American Body Snatchers

You’ve probably heard of body snatchers. Also known as Resurrectionists, they are commonly shown in movies digging up dead people to sell to doctors and medical students, which is exactly what they did in real life.

In the mid to late 1800s, men from all backgrounds, as well as a few of their wives, would dig up freshly buried bodies to sell to anatomists and to medical schools. It was stated that a body snatcher might receive anywhere from $2 to $40 for a body. The price rose and fell with the needs of the medical colleges and the bodies of those who were considered abnormal or different, or those who died of a certain disease, would fetch the higher prices.

In a typical winter, one body snatcher claimed he was able to bag up to 60 corpses. Because the bodies were easy to ship to colleges during the winter months, the body snatcher was able to work for a single season and enjoy his time off for the rest of the year.

It was good business and many medical students turned to body snatching as a way to help pay for their education.

Potter’s fields or where the friendless poor were buried were often the most common places to dig up the recent dead because it was clear that no one cared about the deceased. However, any fresh, unguarded grave was an invite to the Resurrectionists.

The body snatcher’s most basic equipment included a spade, rope, pickaxe or crowbar, and a lantern. A large sack, such as a grain sack, was used for hauling the body from the graveyard to the waiting wagon.

Tasks to carry out |
(1) According to the passage on American body snatchers, how much might a body snatcher receive for a body?
(2) List every piece of equipment the passage on American body snatchers names as part of a body snatcher's basic kit or as used to haul the body.
(3) Write a continuation of the passage on American body snatchers, beginning after its final sentence about the sack and the waiting wagon.
The records that come next are separate material and are not part of the passage on American body snatchers.

Raw data |
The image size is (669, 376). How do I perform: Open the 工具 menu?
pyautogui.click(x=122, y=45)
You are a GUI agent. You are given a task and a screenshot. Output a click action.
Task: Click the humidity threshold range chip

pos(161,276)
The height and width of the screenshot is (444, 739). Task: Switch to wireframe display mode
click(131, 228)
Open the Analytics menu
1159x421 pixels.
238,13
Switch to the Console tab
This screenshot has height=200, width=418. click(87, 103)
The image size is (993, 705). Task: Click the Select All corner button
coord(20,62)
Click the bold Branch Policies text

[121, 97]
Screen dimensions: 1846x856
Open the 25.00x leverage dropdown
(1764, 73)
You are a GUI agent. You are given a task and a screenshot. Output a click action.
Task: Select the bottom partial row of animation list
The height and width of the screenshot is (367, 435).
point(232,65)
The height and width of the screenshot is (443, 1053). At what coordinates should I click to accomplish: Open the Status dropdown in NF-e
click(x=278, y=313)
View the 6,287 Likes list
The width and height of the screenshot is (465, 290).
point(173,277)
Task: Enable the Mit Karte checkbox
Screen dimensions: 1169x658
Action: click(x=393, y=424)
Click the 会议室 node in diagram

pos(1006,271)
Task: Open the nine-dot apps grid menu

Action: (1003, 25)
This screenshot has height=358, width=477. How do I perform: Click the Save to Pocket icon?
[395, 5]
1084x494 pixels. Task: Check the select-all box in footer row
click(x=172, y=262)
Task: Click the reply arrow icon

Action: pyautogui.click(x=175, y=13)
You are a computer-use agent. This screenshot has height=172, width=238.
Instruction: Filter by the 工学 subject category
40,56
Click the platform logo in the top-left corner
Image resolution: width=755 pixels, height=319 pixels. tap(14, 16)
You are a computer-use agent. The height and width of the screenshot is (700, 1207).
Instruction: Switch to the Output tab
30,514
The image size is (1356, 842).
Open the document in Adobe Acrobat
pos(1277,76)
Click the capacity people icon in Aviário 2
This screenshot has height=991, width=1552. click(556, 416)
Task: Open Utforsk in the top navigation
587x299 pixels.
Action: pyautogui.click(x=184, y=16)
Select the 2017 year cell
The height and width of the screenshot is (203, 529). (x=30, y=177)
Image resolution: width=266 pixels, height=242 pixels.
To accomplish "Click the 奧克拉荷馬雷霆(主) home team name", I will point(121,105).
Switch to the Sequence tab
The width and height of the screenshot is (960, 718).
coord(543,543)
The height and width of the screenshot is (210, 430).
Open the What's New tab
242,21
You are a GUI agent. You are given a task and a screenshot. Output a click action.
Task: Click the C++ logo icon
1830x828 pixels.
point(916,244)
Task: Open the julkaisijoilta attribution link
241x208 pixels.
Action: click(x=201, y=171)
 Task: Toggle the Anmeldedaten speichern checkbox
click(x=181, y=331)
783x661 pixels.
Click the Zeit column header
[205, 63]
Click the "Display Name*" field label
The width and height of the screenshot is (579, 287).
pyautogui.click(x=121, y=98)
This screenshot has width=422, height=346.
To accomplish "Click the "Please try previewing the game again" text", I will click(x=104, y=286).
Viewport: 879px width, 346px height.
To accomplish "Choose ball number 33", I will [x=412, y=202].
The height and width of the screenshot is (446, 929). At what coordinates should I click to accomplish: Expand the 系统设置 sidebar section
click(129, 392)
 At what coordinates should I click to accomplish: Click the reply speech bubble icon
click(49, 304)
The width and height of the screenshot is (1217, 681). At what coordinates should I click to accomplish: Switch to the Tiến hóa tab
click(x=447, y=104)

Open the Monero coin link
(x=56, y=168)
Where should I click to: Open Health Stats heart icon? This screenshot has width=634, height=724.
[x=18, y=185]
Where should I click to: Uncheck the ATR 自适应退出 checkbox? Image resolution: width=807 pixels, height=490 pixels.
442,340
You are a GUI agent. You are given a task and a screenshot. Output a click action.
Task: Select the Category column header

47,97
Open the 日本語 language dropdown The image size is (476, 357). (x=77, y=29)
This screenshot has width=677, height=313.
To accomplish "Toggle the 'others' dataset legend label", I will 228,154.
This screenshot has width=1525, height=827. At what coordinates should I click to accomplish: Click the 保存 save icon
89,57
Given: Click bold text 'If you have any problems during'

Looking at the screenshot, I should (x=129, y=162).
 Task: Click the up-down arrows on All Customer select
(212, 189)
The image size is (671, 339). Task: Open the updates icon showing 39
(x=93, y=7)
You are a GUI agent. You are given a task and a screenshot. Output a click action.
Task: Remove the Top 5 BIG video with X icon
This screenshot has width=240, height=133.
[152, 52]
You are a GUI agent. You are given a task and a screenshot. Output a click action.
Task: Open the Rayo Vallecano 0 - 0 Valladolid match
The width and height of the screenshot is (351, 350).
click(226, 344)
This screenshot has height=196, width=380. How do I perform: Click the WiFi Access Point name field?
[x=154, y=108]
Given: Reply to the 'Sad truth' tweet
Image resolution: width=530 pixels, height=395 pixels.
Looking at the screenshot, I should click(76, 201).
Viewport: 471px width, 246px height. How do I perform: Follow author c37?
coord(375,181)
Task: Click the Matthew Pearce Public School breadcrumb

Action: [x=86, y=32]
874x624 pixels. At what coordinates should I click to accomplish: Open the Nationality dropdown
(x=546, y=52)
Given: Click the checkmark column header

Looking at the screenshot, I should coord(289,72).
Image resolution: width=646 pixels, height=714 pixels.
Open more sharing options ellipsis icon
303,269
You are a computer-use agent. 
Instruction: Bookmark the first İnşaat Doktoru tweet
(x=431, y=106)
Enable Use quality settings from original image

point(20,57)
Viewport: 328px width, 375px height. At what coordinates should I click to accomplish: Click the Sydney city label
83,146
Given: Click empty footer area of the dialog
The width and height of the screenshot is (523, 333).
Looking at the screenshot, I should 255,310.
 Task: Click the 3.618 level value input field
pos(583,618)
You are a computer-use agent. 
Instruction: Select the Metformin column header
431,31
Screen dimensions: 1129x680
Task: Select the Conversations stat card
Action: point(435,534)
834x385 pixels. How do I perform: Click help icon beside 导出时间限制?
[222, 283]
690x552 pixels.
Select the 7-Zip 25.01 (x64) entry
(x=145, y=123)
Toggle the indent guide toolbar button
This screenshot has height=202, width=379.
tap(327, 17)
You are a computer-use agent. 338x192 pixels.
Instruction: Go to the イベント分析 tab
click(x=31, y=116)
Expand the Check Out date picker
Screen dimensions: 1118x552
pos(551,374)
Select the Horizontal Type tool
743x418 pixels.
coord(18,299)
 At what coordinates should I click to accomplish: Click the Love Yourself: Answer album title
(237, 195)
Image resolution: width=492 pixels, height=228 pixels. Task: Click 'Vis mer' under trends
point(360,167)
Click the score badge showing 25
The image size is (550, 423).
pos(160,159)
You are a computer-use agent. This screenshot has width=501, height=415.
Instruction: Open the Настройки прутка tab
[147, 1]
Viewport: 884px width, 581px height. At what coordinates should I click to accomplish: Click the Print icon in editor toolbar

Replies |
(1) Anywhere from $2 to $40.

(2) Spade, rope, pickaxe or crowbar, lantern, and a large sack such as a grain sack.

(3)
The quickest way to remove a body from the earth was to dig at the head of the grave. When the coffin was reached, it was opened with a pickaxe or crowbar. A noose was slipped around the neck or under the arms of the corpse and it was then dragged up out of its grave.

Sometimes a hook was used to drag the bodies out. It was inserted deep into the back muscles or hooked under the jaw.

Well prepared body snatchers might also have had a long board with them. This would have been slid into the gravesite hole so that the body could more easily be pulled out.

The body snatchers would often undress the corpse and throw his or her clothes back into the grave because they did not want to get caught having stolen the clothing as well as the body.

To stuff a body into a sack, a man would start at the head of the corpse. After bagging the top half of the body, he would simply tuck the legs up to the chest, lift the sack, and tie it shut.

From start to finish, the process of digging up and bagging a body took anywhere from 15 to 20 minutes.

Graves were usually filled back in after the body was removed so that no one would know that they were there. If people suspected there were body snatchers about, they would begin holding watches over fresh bodies and would sometimes set up traps to capture the body snatchers.

While bodies were snuck out of graveyards in sacks, they were then sometimes stuffed inside barrels, packed in with sawdust, and transported to different doctors and medical schools.

In 1879, a Chattanooga, Tennessee body snatcher was caught shipping bodies out of state using the local trains. He would crate the bodies and mark the crates as “fresh fish” or “furs.”

In 1898, Ohio, the body of a woman was dug up from a country graveyard and placed in a luggage trunk. The trunk was shipped by train to a medial school in Columbus where it was re-embalmed. After the second embalming, it was placed back inside the trunk and left on a street corner to be discovered by the police. The body was eventually identified and it was returned to its original burial place.

On the surface, body snatching may look like easy money, but there were quite a few dangers to the job. First, there was always the chance of being shot if a watchman was on duty.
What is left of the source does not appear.